The Springfield Female College was an institution of higher learning located in Springfield, Missouri, from 1848 to 1861. Sometimes called Carlton College after its president, Charles Carlton, it was located at the corner of College Street and Main Street just a few blocks west of the public square. It was affiliated with the Christian Church (Disciples of Christ). After Carlton's wife died sometime around 1861 when Carlton was about 40 years old, he moved to Texas and started a new college there in 1866 with his new wife and his two daughters from his first marriage as the main instructors.
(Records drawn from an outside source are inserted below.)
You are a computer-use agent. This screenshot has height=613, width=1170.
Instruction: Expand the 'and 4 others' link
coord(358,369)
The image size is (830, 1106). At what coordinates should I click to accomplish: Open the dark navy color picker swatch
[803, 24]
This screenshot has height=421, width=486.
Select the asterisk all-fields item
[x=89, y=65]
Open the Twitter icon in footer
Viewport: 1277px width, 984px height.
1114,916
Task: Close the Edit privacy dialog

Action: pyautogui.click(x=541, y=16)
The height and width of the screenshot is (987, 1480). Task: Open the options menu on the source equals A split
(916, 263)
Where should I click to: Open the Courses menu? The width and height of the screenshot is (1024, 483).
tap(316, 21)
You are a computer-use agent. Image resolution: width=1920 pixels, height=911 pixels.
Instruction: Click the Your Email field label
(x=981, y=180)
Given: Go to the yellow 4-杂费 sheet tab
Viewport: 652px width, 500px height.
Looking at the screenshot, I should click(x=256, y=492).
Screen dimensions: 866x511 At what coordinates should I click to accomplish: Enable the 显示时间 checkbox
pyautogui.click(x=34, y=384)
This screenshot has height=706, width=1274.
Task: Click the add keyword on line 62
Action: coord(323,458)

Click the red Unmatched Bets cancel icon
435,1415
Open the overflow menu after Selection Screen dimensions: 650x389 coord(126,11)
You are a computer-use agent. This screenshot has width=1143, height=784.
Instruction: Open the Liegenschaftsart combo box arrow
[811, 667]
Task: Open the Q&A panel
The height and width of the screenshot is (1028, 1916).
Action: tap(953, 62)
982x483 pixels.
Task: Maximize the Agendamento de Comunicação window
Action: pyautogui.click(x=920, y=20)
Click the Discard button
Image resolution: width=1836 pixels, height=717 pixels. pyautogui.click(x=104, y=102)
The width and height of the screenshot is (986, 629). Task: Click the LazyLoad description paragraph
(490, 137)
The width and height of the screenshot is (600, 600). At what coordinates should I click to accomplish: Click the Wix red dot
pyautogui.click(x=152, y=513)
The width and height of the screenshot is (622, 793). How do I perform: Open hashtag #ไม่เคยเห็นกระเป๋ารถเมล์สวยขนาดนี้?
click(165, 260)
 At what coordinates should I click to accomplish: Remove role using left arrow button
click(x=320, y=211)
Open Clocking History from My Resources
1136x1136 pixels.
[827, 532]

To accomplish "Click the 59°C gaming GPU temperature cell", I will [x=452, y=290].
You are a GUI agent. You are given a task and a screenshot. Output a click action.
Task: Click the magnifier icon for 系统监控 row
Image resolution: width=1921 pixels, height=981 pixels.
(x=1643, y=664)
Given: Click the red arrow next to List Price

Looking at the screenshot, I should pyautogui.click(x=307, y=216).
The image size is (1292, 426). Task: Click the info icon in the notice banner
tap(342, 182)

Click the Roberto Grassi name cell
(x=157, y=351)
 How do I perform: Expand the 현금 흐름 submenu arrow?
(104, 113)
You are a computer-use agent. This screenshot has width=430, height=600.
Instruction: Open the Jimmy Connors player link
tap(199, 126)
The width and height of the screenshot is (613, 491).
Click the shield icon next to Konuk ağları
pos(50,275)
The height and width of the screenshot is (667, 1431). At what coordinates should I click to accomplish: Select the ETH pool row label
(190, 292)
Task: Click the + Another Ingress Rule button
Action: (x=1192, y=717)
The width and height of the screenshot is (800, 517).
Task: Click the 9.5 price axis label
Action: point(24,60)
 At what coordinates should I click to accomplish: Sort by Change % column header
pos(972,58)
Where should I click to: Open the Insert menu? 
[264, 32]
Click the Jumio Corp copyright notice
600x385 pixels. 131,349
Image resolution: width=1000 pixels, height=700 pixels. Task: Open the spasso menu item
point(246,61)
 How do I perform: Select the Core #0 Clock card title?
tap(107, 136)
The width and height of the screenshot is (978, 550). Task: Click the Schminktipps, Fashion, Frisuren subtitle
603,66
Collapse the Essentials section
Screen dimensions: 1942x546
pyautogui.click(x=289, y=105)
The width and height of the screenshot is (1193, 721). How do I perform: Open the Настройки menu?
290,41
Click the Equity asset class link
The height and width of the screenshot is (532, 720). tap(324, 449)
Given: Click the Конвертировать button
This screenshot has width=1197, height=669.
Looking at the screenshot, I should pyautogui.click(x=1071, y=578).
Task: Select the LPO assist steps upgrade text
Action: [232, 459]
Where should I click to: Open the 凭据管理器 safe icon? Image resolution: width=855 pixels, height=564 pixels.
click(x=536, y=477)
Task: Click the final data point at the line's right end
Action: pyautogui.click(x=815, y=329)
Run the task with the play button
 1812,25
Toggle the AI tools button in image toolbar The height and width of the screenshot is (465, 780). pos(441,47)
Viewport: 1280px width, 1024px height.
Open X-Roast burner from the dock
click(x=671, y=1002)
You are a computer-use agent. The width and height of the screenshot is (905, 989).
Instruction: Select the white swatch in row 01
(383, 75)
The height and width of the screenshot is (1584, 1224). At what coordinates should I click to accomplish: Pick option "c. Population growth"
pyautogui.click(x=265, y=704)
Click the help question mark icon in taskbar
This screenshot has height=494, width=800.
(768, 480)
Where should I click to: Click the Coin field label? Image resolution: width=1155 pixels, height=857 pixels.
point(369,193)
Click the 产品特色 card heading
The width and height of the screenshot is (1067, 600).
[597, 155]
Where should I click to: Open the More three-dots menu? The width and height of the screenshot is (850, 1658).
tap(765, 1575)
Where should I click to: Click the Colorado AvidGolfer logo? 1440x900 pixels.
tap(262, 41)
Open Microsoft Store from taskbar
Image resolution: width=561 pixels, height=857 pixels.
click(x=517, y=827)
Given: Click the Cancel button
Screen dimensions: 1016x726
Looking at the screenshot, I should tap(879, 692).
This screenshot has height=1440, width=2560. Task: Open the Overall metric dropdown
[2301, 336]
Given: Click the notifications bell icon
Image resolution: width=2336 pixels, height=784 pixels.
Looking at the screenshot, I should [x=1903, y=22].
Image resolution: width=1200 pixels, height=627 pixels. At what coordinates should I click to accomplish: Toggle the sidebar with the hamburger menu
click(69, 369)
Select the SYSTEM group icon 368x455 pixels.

I recently ran across an ad in an August 1856 issue of the Springfield Mirror that gives an interesting glimpse of the school, as far as how much it cost to attend and so forth. The 1856-1857 school term was scheduled to start on the second Monday in September and run for ten months, with a week off between Christmas and New Year's. Cost for the basic preparatory course varied from $5.00 to $8.00 for five months (or a half-session), and cost of the collegiate course was $12.00 for a similar period. Including instruction in Greek, French, and Latin cost an extra $8.00, and other electives were also offered for an additional fee. For example, a course in painting and drawing cost $6.00. All students were charged an incidental fee of $1.00. These prices seem ridiculously cheap by modern standards. I'm not sure what the average cost of a semester of college is nowadays, because it's been so long since I or anyone I'm closely associated with has attended college, but I'm petty sure the cost of higher education has outpaced the inflation rate. I know it has in recent years, and I think it probably did in earlier years as well. Some things nowadays are not all that much more expensive than they were ten, fifteen, or even a hundred and fifty years ago. For instance, you can probably buy a bushel of corn for only five to ten times more than it cost during the Civil War era. Definitely not so with higher education.
Although I don't know how many students were normally enrolled in the Springfield Female College at any given time, the advertisement said that the school could accommodate over 100 pupils.